While custom would allow his title, grand rebbe, to be engraved on his tombstone, Shia Dembitzer noted at the 5 p.m. service that Halberstam wanted no title to adorn his name.

"He was a humble person who did not want attention for himself," said Dembitzer.

Halberstam, who was born in 1931 and celebrated his bar mitzvah in a World War II bunker, also requested the names of his mother, a brother and a sister be included on the tombstone, since they died in the Holocaust without a burial site.

Halberstam was buried shortly after midnight on March 24 inside an ohel at the Washington Cemetery, a structure built here as a burial site for his father, Solomom Halberstam, who is credited with reviving the Bobov community after it was nearly wiped out in World War II.

The community is headquartered in the Borough Park section of Brooklyn, where an estimated 20,000 sect members live.

When the elder Halberstam died in 2000, there was a neat line of succession with, Naftali, his first-born son, assuming control. There is nothing neat about what is happening now.

Naftali did not have a son. He had two daughters, and his immediate family is seeking to have the eldest son-in-law, Mordechai Unger, named his replacement.

The other faction is seeking to have Rabbi Ben Zion Halberstam named the grand rebbe. Ben Zion was the son of Solomon Halberstam, born to the woman he married after his first wife died during the war.

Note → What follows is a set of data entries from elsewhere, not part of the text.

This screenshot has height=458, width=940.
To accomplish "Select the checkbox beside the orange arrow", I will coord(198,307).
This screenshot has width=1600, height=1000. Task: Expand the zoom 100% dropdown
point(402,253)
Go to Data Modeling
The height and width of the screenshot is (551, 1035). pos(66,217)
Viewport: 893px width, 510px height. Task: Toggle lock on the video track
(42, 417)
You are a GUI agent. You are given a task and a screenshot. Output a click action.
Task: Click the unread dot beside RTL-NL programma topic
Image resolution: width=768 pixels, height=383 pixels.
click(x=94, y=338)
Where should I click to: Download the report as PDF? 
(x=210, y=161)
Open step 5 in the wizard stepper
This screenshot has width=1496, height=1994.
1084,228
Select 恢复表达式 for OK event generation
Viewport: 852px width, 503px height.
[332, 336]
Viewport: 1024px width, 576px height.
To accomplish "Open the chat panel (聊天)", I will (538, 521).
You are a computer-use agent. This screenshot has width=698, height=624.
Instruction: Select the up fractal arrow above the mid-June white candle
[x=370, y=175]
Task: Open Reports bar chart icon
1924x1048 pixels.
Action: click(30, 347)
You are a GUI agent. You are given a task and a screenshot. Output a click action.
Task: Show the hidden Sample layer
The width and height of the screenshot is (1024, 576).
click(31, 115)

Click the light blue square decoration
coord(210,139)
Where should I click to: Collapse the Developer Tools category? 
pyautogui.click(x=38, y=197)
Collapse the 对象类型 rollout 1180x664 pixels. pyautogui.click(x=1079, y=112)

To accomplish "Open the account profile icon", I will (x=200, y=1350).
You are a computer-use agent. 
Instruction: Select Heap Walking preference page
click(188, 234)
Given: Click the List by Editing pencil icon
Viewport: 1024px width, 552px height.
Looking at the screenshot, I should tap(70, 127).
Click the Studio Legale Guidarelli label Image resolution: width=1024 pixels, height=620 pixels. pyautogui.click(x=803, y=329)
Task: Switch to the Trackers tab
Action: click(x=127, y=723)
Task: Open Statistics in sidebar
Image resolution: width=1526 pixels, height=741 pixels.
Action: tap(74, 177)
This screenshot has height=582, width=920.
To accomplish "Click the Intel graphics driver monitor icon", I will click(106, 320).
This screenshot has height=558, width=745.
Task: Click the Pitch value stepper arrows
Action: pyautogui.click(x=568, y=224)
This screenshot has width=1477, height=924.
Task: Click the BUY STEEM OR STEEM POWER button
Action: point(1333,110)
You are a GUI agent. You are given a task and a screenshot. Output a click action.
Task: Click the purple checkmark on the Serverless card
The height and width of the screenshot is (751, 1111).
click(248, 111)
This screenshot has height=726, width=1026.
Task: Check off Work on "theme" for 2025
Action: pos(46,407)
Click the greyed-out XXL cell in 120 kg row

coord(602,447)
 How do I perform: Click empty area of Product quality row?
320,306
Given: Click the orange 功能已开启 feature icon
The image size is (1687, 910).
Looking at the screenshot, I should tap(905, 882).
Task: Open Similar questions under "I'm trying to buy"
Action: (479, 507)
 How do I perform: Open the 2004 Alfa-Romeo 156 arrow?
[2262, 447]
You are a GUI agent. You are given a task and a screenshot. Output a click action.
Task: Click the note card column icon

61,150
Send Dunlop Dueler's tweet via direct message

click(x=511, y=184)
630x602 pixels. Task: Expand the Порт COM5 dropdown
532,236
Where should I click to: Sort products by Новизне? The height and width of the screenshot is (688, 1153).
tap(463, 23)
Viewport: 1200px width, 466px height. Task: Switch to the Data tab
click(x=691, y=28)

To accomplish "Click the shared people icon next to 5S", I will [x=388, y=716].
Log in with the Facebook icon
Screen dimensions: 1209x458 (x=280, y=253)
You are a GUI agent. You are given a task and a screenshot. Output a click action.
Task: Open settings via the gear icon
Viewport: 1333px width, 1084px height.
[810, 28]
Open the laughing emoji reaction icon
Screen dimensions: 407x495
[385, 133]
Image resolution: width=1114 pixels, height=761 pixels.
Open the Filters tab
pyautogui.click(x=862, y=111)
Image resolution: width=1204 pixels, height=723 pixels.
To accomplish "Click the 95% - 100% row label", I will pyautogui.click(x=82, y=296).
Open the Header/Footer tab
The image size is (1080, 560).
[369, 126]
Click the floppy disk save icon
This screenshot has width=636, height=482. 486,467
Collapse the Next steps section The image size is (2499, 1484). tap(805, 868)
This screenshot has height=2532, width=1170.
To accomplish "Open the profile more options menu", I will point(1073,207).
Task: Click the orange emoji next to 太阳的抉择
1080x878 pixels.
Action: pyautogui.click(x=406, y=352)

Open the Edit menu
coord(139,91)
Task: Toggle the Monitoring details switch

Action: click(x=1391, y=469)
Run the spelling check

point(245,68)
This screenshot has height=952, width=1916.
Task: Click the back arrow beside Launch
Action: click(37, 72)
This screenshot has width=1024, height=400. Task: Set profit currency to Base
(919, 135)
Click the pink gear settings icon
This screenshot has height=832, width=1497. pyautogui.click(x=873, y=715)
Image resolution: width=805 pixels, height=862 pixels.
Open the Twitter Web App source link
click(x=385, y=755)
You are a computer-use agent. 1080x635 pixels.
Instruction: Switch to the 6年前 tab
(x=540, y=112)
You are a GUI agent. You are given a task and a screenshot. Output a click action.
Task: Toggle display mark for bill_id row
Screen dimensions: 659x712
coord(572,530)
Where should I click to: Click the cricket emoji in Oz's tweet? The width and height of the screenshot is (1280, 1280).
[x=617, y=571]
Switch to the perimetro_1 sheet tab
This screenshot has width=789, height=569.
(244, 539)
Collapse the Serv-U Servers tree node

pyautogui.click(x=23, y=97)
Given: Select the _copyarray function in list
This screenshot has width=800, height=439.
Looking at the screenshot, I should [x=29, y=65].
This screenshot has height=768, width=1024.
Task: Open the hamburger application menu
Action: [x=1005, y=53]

At the 11 a.m. ceremony, the 3,000-pound tombstone was placed inside the ohel, with his immediate family as witnesses. Unger led the service, with the recitation of selected psalms and traditional Hebrew prayers for the dead.

The dispute over succession began immediately after Naftali Halberstam's death, when Ben Zion Halberstam assumed the role of grand rebbe.

The other faction challenged his ascension in court. The judge in Brooklyn who heard the case ordered the parties to have the dispute heard by a neutral five-man rabbinical court. The two parties will inform the court today the panel has been chosen, according to Dembitzer.

The faction supporting Naftali Halberstam's son-in-law is basing its claim, in part, on traditional inheritance laws, which pass an estate onto the children — in this case daughters and sons-in-law.

The faction supporting Ben Zion Halberstam is citing his relationship as the son of Solomon Halberstam, the grand rebbe who resurrected the sect.

A member of the Bobov faction — whose presence at the 11 a.m. ceremony caused some mourners to ask, "What are you doing here?" — said, "Why choose an outsider (a son-in-law) when he is not blood (like Ben Zion Halberstam)?"

Mendel Zitronebaum, a mourner at the 11 a.m. service, said of the dispute, "It is about power and money. The real holiness is there in the ground," he said, pointing toward the ohel.

Once a grand rebbe is named as a replacement, said Zitronebaum, "The holiness will be passed on."

Whether the holiness will be accepted by all factions is another question. One mourner said the dispute has already divided families. "You're looking at a split here," said a sect member at the 11 a.m. ceremony.

"There is no split," said Dembitzer, who estimated 90 percent of the sect supports Ben Zion Halberstam, and anticipates a rabbinical court will agree.